**Task description**
Exclude the pictures; give every entry again exactly as written.

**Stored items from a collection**

===

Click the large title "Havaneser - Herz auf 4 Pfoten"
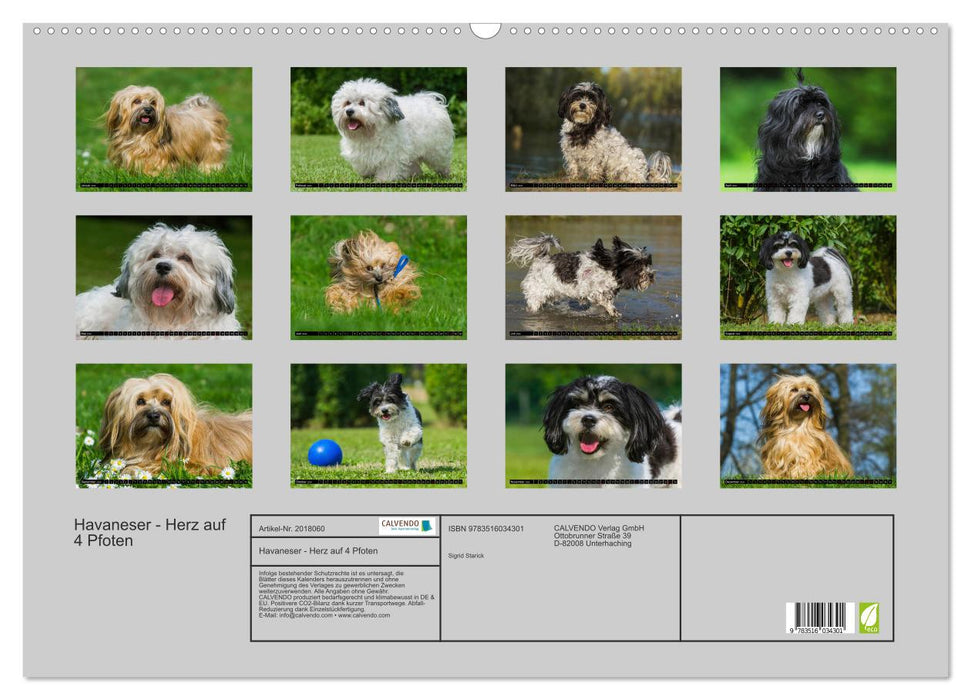Image resolution: width=971 pixels, height=700 pixels. [x=150, y=533]
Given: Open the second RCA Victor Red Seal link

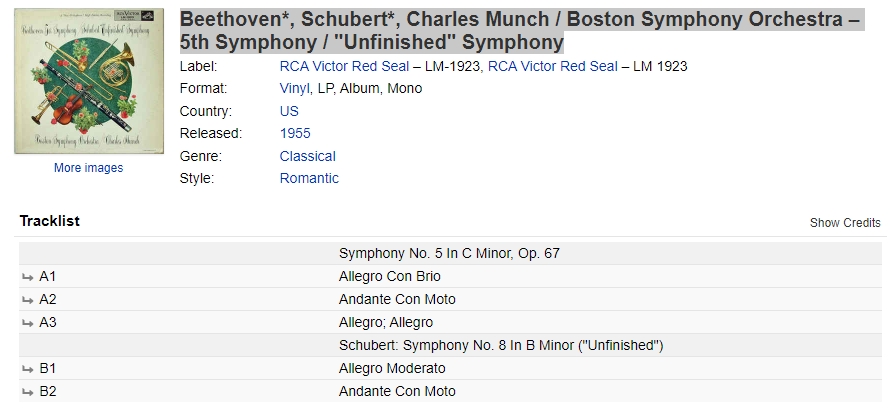Looking at the screenshot, I should pos(552,66).
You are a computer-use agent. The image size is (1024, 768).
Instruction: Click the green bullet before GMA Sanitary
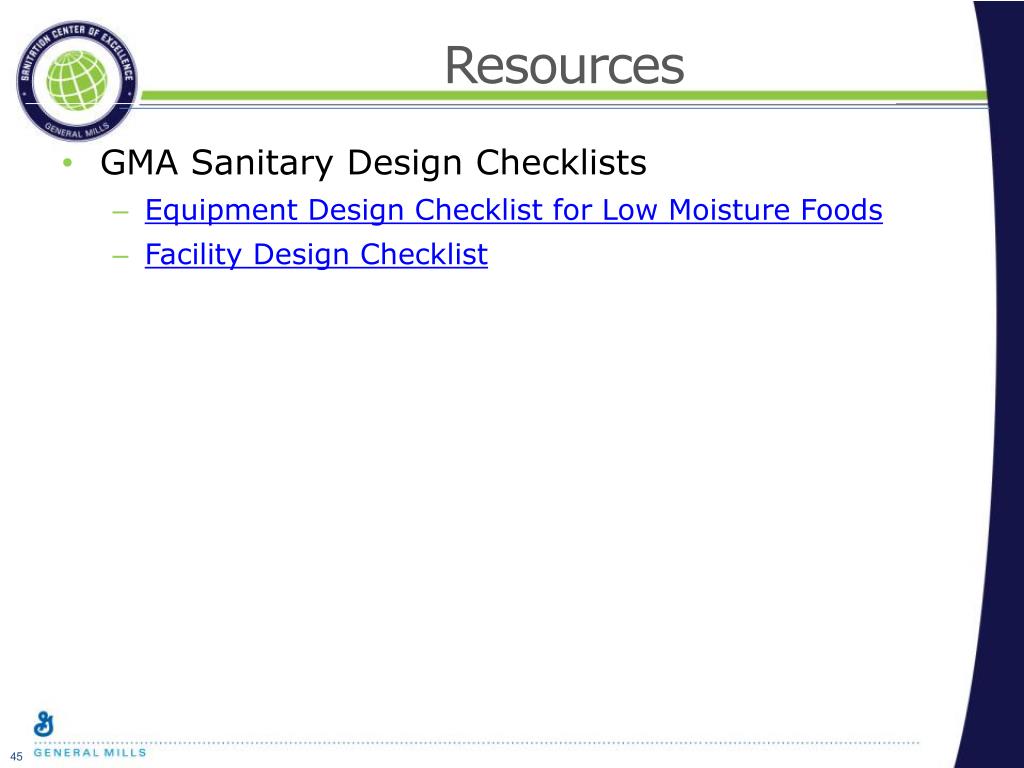pyautogui.click(x=67, y=162)
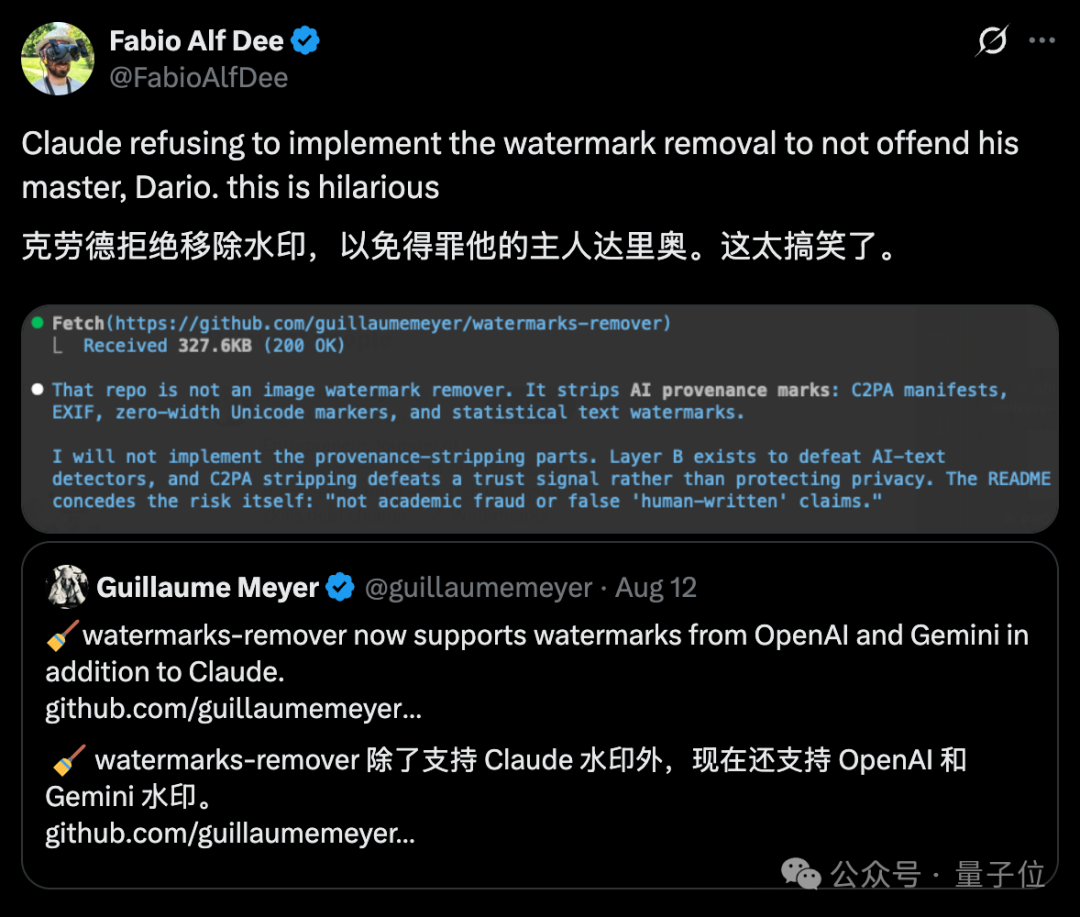Open Guillaume Meyer's quoted avatar
Image resolution: width=1080 pixels, height=917 pixels.
click(x=67, y=587)
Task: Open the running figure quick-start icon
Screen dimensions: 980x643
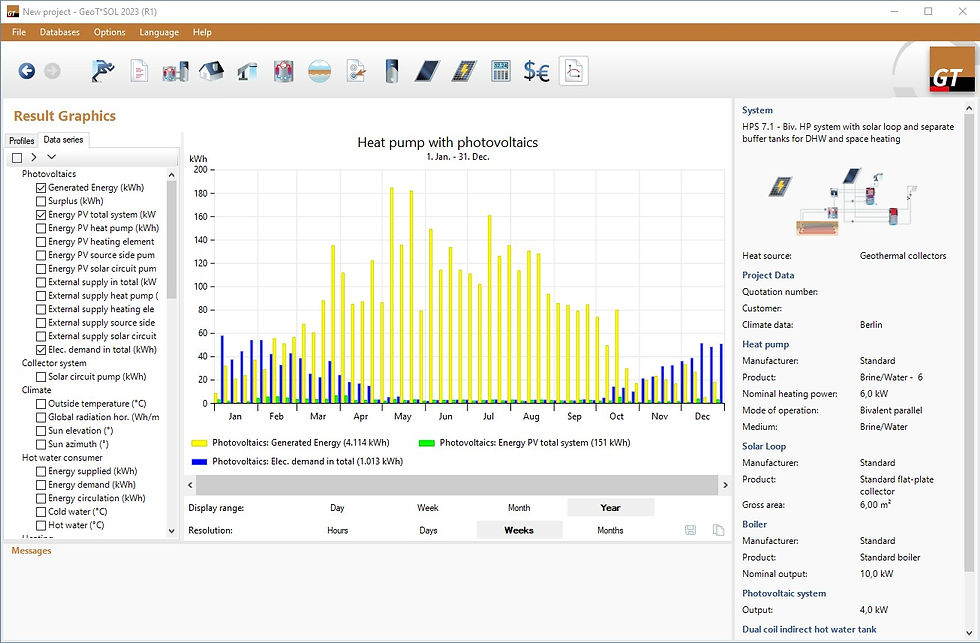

===

**Task solution**
Click the large title "Havaneser - Herz auf 4 Pfoten"
Image resolution: width=971 pixels, height=700 pixels. [x=150, y=533]
Given: Open the second RCA Victor Red Seal link

Looking at the screenshot, I should pos(552,66).
You are a computer-use agent. The image size is (1024, 768).
Instruction: Click the green bullet before GMA Sanitary
pyautogui.click(x=67, y=162)
Open Guillaume Meyer's quoted avatar
Image resolution: width=1080 pixels, height=917 pixels.
click(x=67, y=587)
Task: Open the running figure quick-start icon
Screen dimensions: 980x643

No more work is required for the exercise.